The benefits of putting rates on your website:
Sets the expectation of your price: Putting your rates on your website helps you weed out people who can’t afford you. It will help you avoid wasting time on sales calls with people who aren’t your ideal client.
Sets the expectation of what’s included: You can make it very clear what service comes with each rate if you create packages. The prospect can make decisions on what service will be best for their budget before even talking to you. Taking this approach saves you and the prospect’s time.
Gives you the ability to sell passively: Have you ever been in a situation where you were interested in a service but the website says to call for details? This adds an extra step to the rate shopping process. A customer may sign up for the service without talking to you if the price is right.
The benefits of not putting rates on your website:
Gives you room for negotiation: The prices for your service may change depending on who you’re working with. You may charge a corporation a different price for a service than you would charge a mom and pop store. This gives you space to get details about a prospect before you name a price.
Let’s you customize: Not putting rates for each service on your site gives you a chance to customize packages. On a sales call, you can get an understanding of what the prospective needs so you can sell a service package that’s tailored to them. Leaving prices off of your site gives you quite a bit more flexibility in this regard.
Helps you express the value of high-ticket services: Prospects may scoff at very high-ticket service offerings when the price is listed on the website. There’s no context behind the price. For these services, a sales call may be necessary to learn their needs and explain how the value and your experience backs up the price point.
Keeps your competitors Guessing: Sadly, but a part of doing business, you all know as well as I do that if you don’t put your prices out there, most of the time, your competition does not know what you are charging for your services.
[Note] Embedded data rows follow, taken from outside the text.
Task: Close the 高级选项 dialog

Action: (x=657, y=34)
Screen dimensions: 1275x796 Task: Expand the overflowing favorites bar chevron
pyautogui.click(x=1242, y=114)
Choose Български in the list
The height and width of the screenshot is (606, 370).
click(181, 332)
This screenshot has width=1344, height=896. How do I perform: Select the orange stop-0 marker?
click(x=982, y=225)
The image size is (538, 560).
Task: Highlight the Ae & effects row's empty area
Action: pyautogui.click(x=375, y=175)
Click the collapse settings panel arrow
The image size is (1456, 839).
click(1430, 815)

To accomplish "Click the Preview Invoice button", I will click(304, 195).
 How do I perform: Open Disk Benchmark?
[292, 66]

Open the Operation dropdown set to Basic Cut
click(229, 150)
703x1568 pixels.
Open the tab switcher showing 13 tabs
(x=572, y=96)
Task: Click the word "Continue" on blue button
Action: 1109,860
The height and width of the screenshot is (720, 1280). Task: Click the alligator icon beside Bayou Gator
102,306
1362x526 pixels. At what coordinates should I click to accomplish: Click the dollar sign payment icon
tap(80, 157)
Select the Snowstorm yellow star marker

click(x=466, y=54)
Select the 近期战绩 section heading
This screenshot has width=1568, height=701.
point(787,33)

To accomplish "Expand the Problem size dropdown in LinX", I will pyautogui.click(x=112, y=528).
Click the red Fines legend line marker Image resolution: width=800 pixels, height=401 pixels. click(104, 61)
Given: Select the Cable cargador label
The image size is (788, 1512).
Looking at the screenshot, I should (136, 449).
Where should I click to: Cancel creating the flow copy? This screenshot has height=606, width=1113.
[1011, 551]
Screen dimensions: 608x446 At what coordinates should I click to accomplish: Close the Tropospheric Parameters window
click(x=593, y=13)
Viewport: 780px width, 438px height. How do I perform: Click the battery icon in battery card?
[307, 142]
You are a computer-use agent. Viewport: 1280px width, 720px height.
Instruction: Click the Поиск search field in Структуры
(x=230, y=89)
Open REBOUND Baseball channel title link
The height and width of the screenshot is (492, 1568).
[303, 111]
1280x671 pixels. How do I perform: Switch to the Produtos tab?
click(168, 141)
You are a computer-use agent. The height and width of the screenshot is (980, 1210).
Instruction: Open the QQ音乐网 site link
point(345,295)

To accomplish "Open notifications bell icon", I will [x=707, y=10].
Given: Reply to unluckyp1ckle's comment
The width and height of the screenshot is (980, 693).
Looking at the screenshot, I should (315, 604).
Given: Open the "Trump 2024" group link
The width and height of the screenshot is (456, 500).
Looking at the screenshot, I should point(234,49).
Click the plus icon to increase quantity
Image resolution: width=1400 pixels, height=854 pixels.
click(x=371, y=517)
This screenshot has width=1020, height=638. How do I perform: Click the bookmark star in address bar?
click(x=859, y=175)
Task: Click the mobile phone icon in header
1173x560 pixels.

Everyone crawls each competitors’ websites or social platforms just to see what they are up to. If you are not doing this, you need to. How else are you going to better your business or stay “in the game”?
You can always do both pricing strategies to test which method performs better. Do a mix of both by listing a starting price on your website. This gives the prospect an idea of what you charge but also leaves some room for negotiation. If you set a starting point for your prices, stand firm in how much you’re charging. And remember that negotiating your prices down can cause the client to undervalue your work. Any freelance or service-based business provider will tell you that low paying clients can be high maintenance and not worth the trouble.